Please reproduce the lines of the records below from the one holding "Instruction: Click the" through the one holding "Given: Click the 8.3% percentage value", inclusive, skipping all pictures.

########

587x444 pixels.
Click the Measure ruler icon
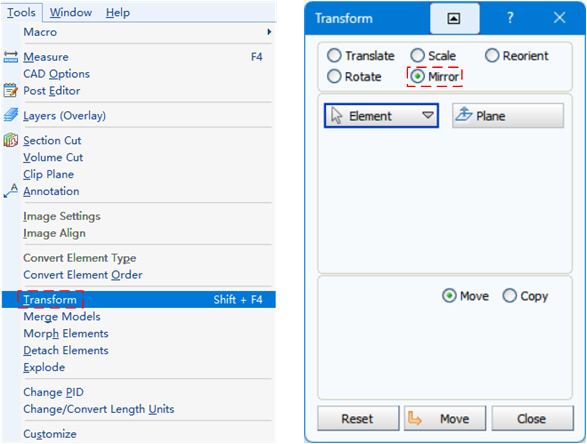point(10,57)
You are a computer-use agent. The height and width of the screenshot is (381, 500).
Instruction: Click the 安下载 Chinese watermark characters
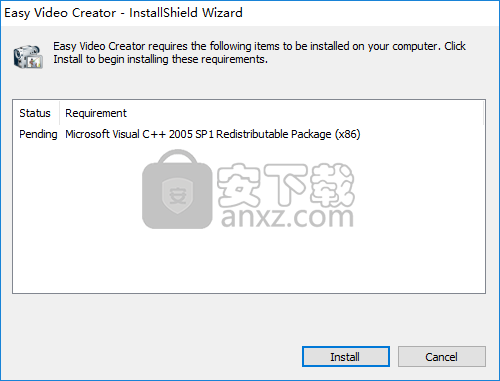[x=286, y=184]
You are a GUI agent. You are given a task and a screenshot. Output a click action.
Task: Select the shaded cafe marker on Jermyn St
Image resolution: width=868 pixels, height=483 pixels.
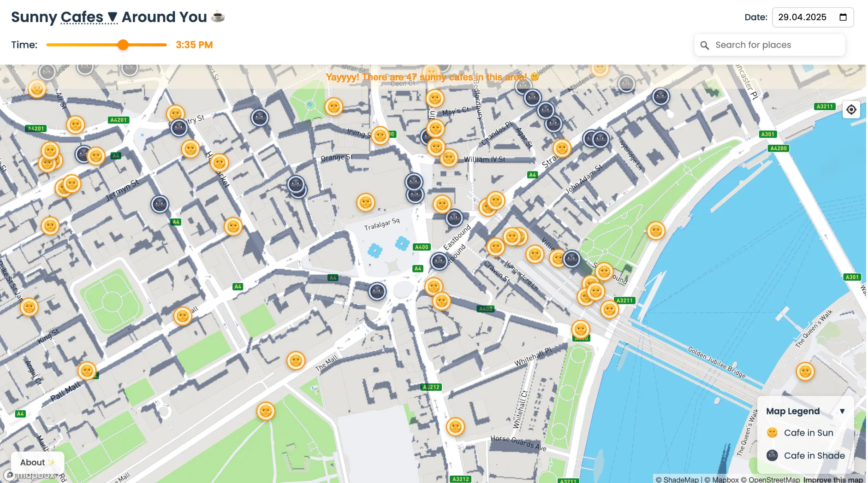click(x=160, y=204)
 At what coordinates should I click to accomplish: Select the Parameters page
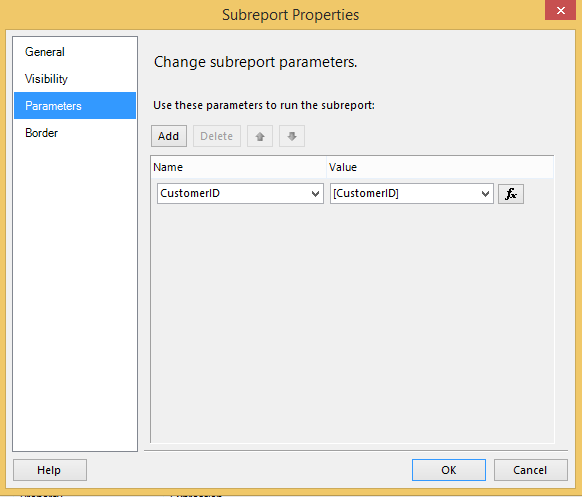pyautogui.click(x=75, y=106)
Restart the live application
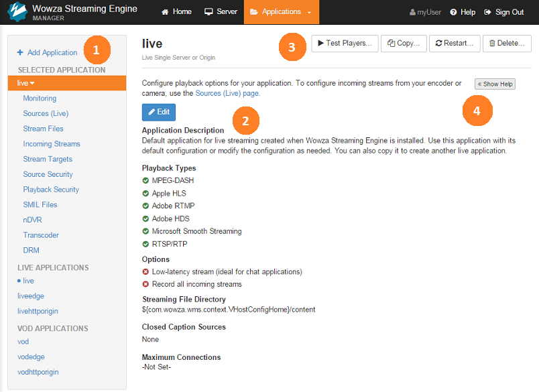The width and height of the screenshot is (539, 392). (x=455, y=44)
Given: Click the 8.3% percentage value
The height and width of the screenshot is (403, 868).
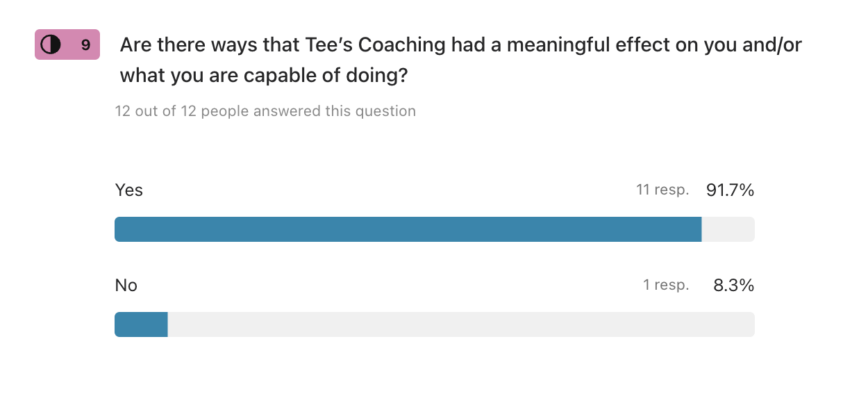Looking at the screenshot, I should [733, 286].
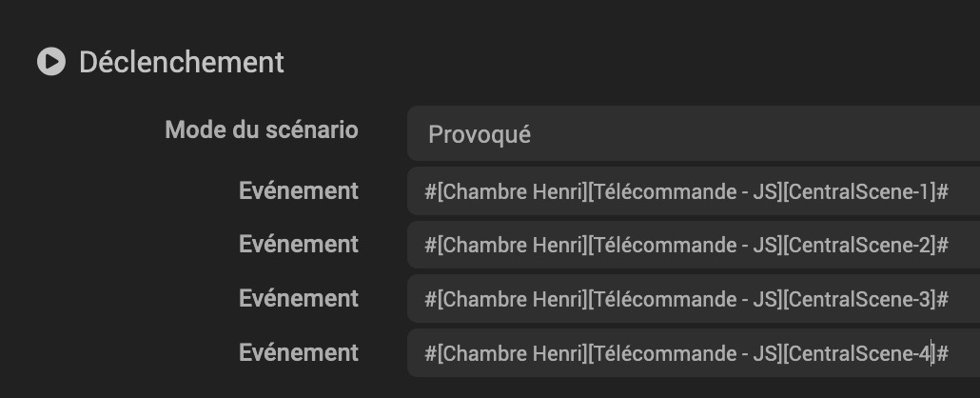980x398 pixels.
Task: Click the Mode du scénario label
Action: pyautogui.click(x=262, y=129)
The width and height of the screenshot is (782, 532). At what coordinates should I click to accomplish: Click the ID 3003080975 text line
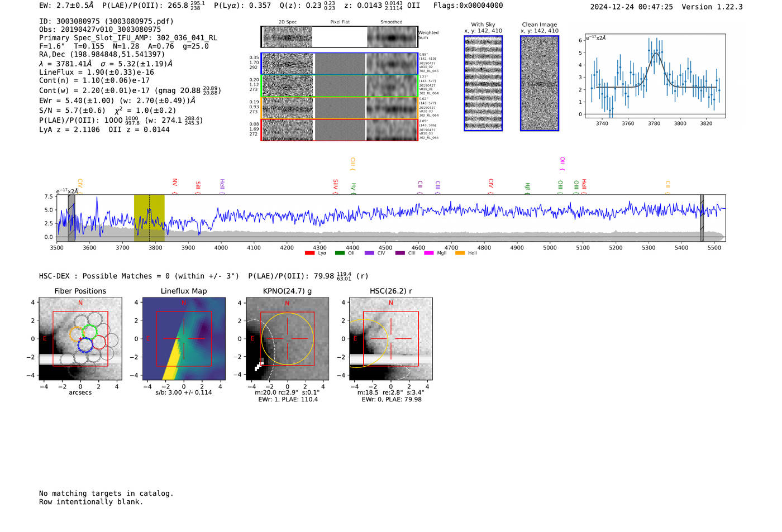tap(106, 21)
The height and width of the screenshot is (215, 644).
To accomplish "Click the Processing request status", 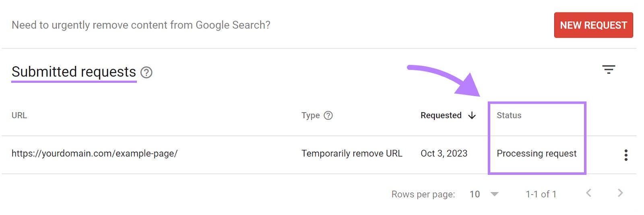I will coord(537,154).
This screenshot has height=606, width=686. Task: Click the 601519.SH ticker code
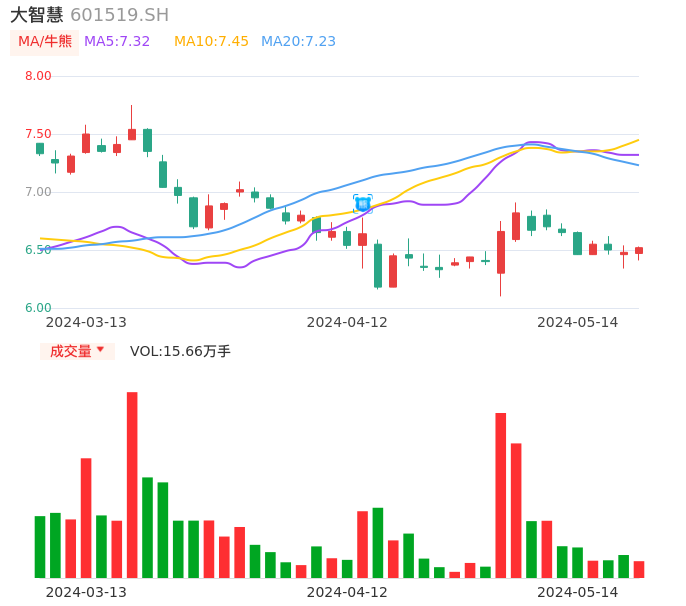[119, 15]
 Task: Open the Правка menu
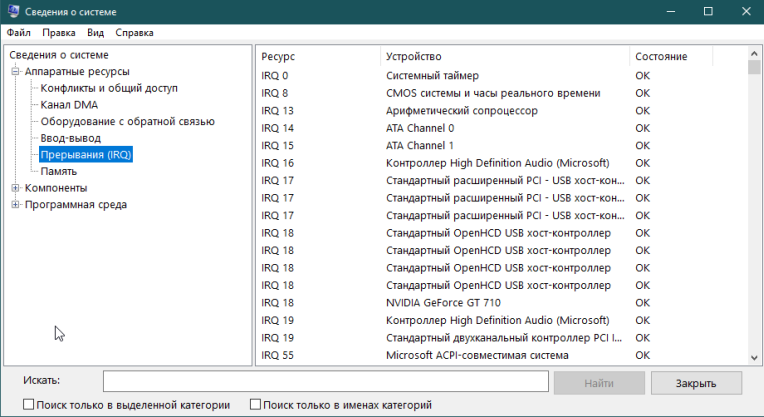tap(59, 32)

########

**Answer section:**
Instruction: Click the 安下载 Chinese watermark characters
[x=286, y=184]
You are a GUI agent. You are given a task and a screenshot. Output a click action.
Task: Select the shaded cafe marker on Jermyn St
Image resolution: width=868 pixels, height=483 pixels.
click(x=160, y=204)
 At what coordinates should I click to accomplish: Select the Parameters page
pyautogui.click(x=75, y=106)
Restart the live application
The width and height of the screenshot is (539, 392). (x=455, y=44)
Given: Click the 8.3% percentage value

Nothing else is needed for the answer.